If someone says, “I feel heavy,” you can slow it down and get curious:

  • Where do you notice that heaviness—chest, shoulders, stomach, throat?

  • Does it feel sharp or dull? Warm or cool? Dense or hollow?

  • Does it stay still, pulse, spread, tighten, or soften?

  • How do you feel toward it—curious, annoyed, scared, tired, protective?

This kind of inquiry isn’t about interpretation. It’s about building awareness, creating choice, and helping a client stay with what’s true in the moment without getting swallowed by it.

Four Simple Somatic Practices You Can Use

The video offers several approachable exercises that can be integrated into many therapy sessions. They work especially well as quick “resets” when someone is anxious, shut down, or flooded.

  • Check-in (present-moment awareness). Ask: “How is your body doing right now?” A menu helps clients who feel blank or overwhelmed—tired, heavy, alive, grounded, centered, in pain, disconnected. The point is noticing, not judging.

  • Orienting. Slowly scan the room and notice what’s around you. For anxious clients, make it concrete: name three green things, or look for specific shapes. Turning the head and looking behind you can also support a felt sense of safety.

  • Grounding. Bring attention to the feet as anchors. Imagine roots extending downward. Press the feet gently, engage the legs, then release. You can add small movements—rock heel-to-toe or side-to-side. Throughout, check: does this feel better or worse? If it makes things worse, stop and try something else.

  • Centering. Find a comfortable, upright alignment. Roll the shoulders back and down. Sense the spine stacking. Many clients can immediately feel the difference between collapse and centeredness, even with subtle shifts.

A Trauma-Sensitive Note

For many trauma survivors, the body can feel unsafe. Some people feel betrayed by their bodies, or “phobic” of sensation because it brings up too much, too fast. In those moments, the goal isn’t to push body awareness. The goal is titration: going slowly, staying curious, and building safety.
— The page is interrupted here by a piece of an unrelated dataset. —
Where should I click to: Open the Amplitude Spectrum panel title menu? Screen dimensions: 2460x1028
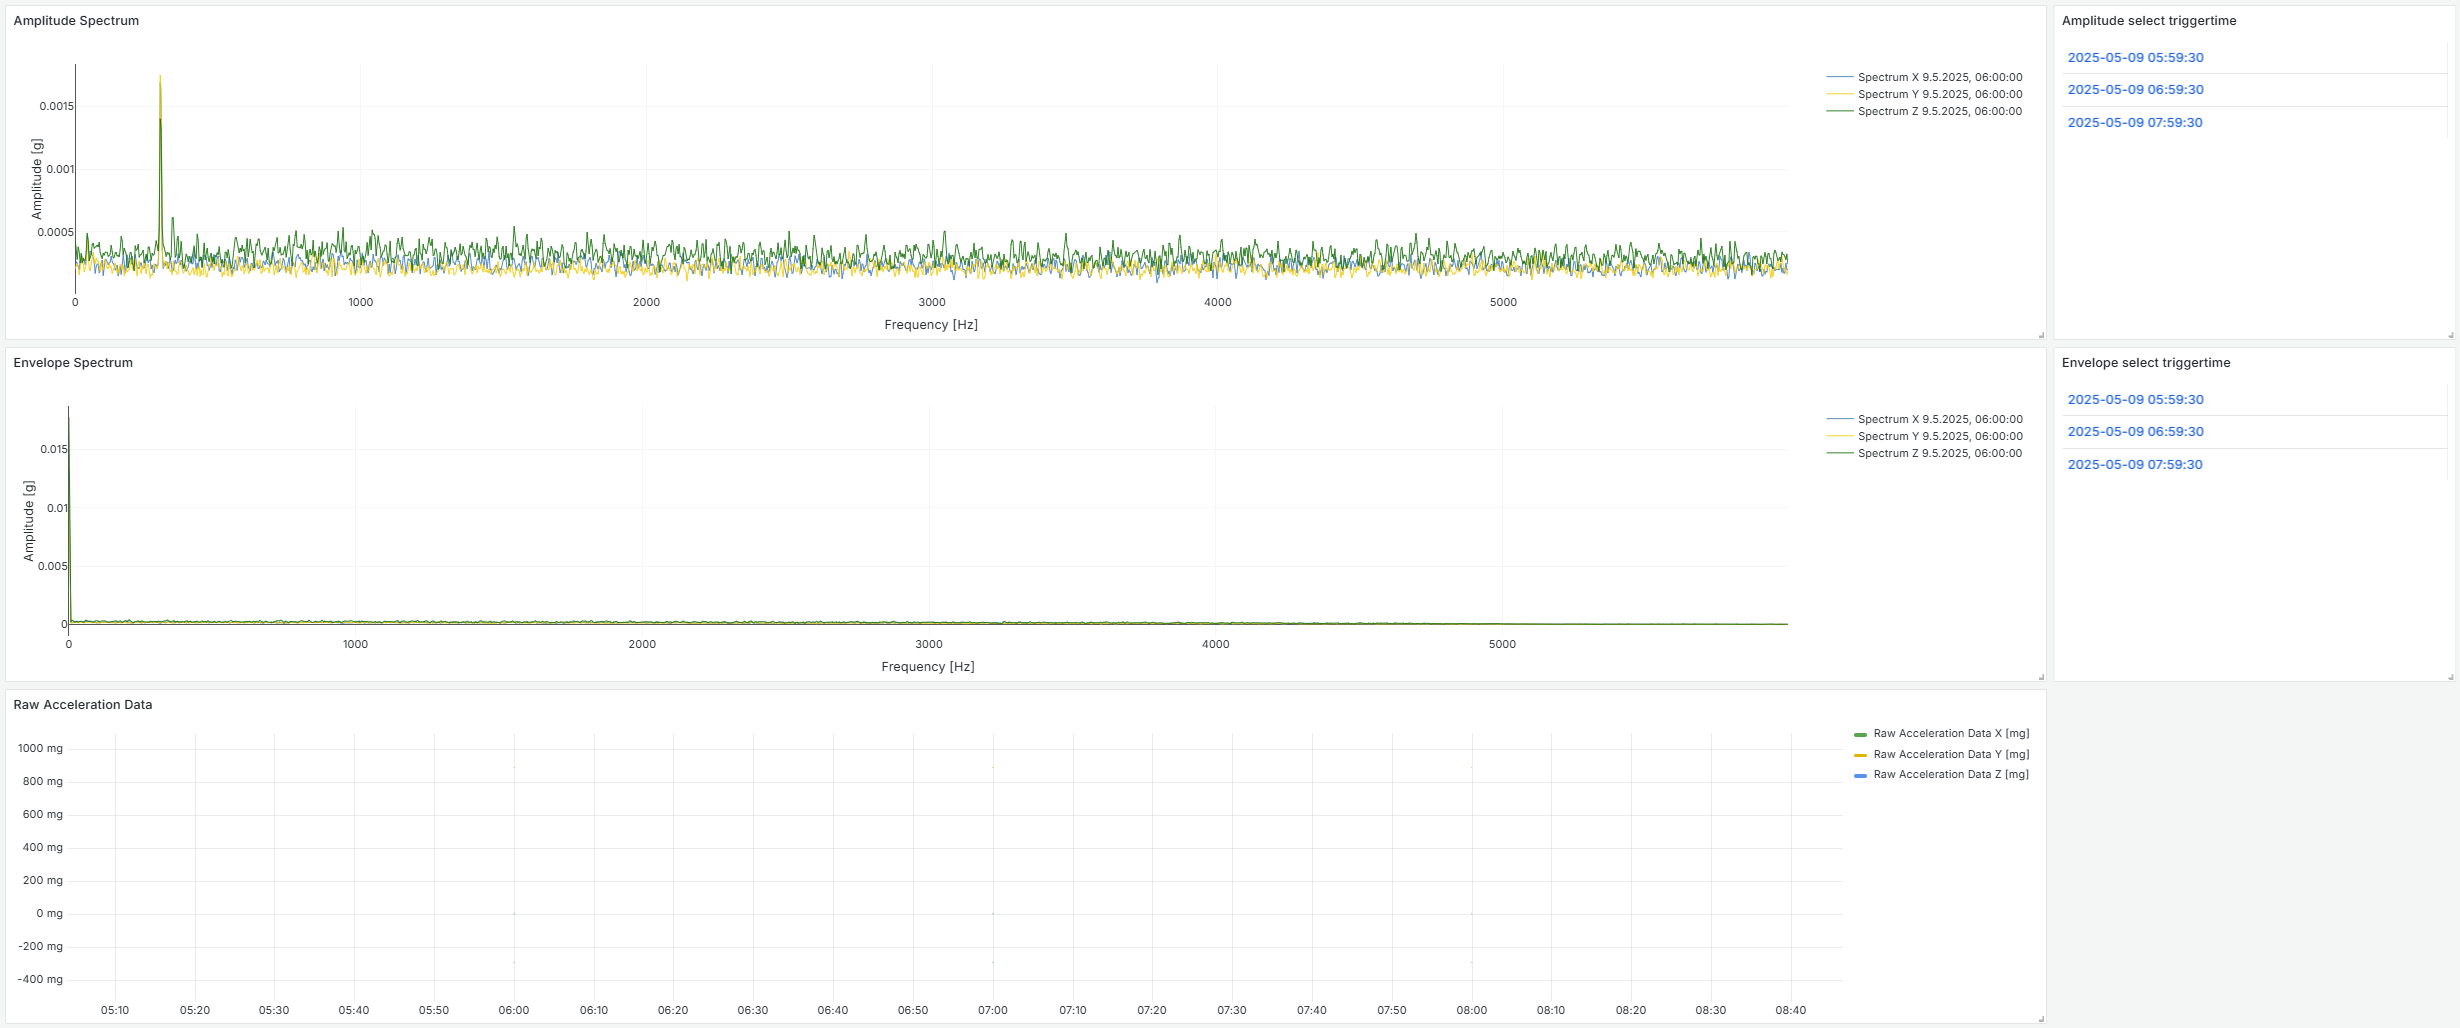(x=76, y=21)
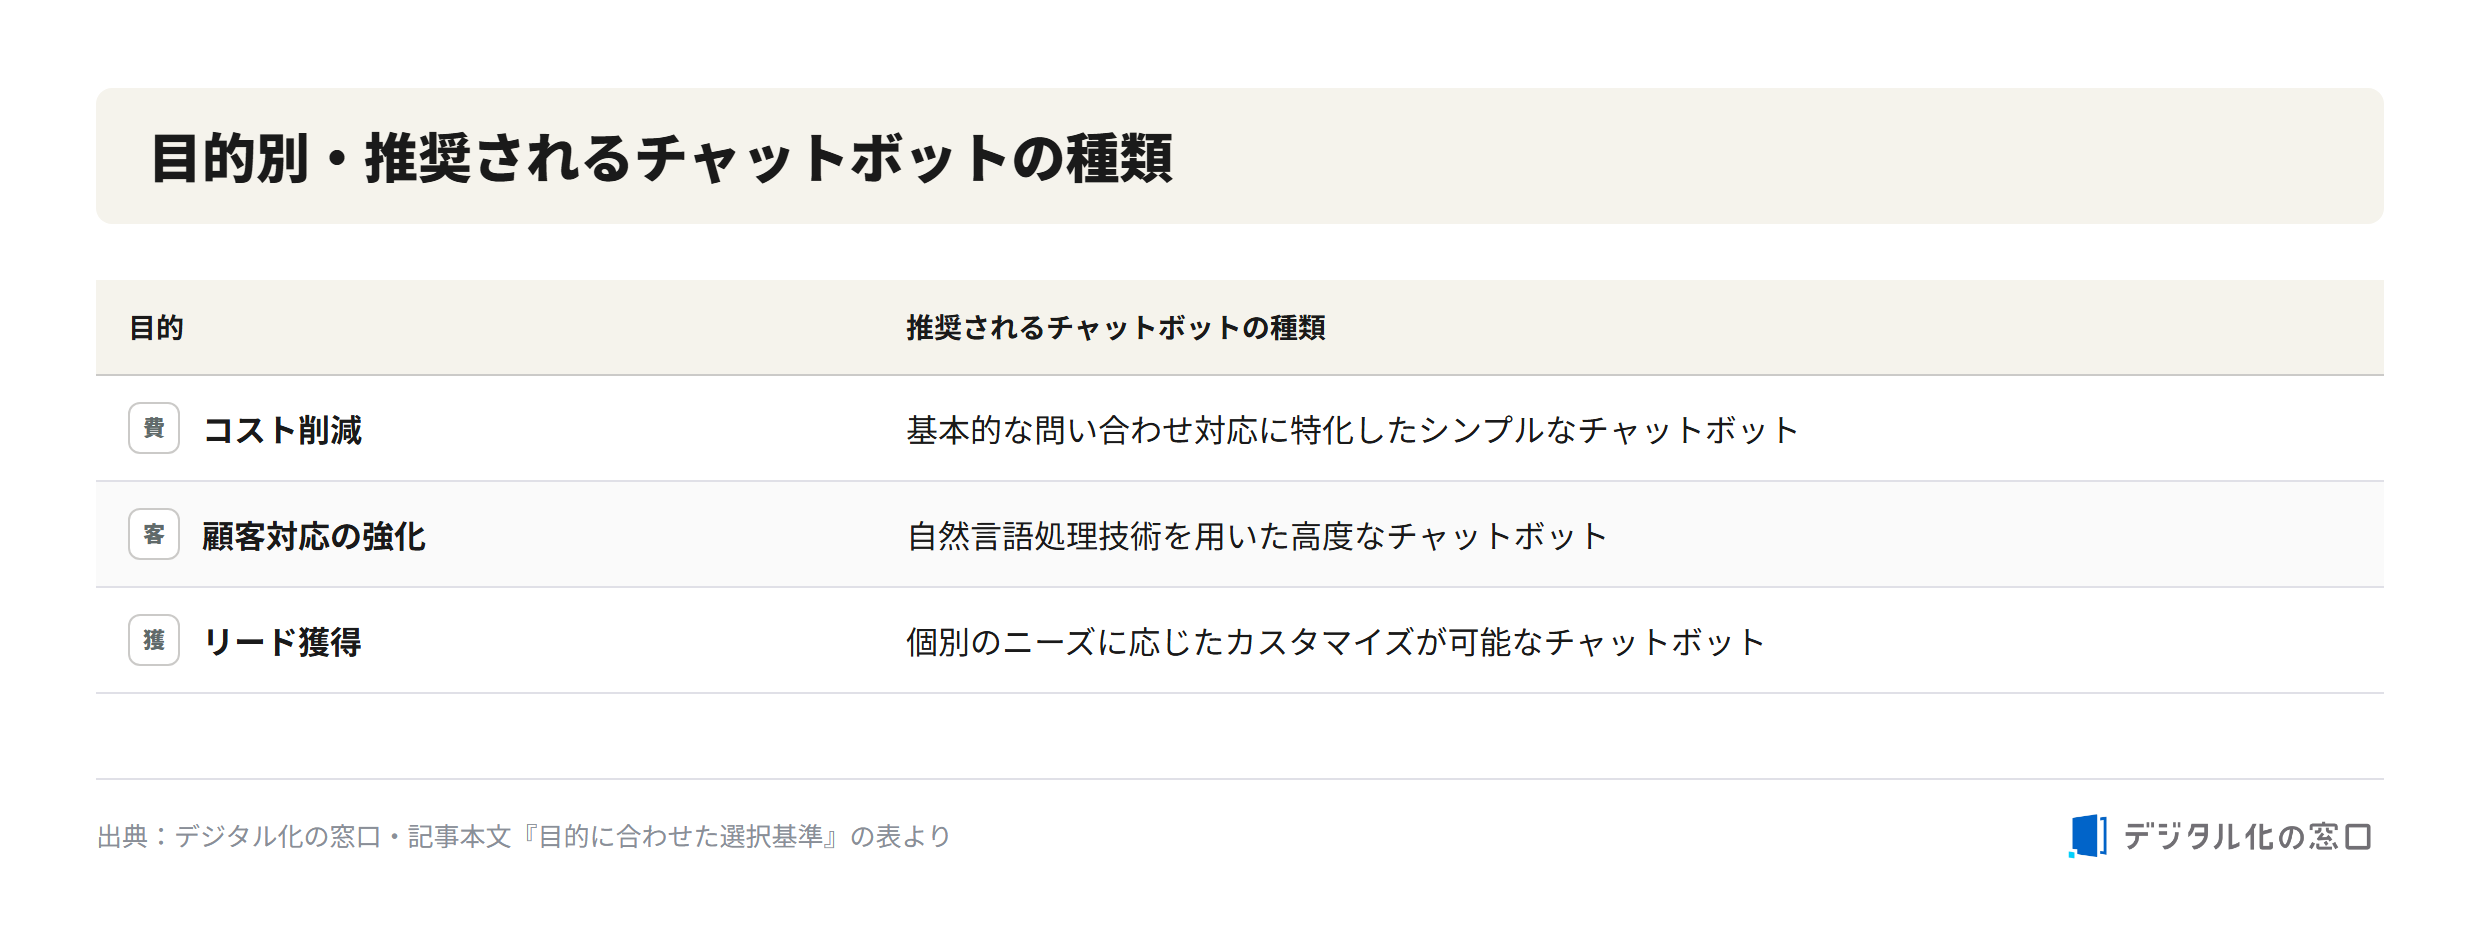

Sometimes the most helpful question is gentle and future-oriented: “Would you like to have a kinder relationship with your body someday?” If a protective “no” shows up, that’s not a problem—it’s valuable information. That response can be met with the same curiosity and respect you’d offer any other protective strategy.

The Takeaway

Somatic therapy doesn’t have to be complicated to be effective. It can begin with small moments of noticing, simple language, and brief practices that support regulation. When clients learn to track their bodies with curiosity—rather than fear, judgment, or avoidance—they often gain access to more clarity, more steadiness, and more choice. And over time, that shift can change the entire therapeutic process: the body becomes less of an obstacle and more of an ally.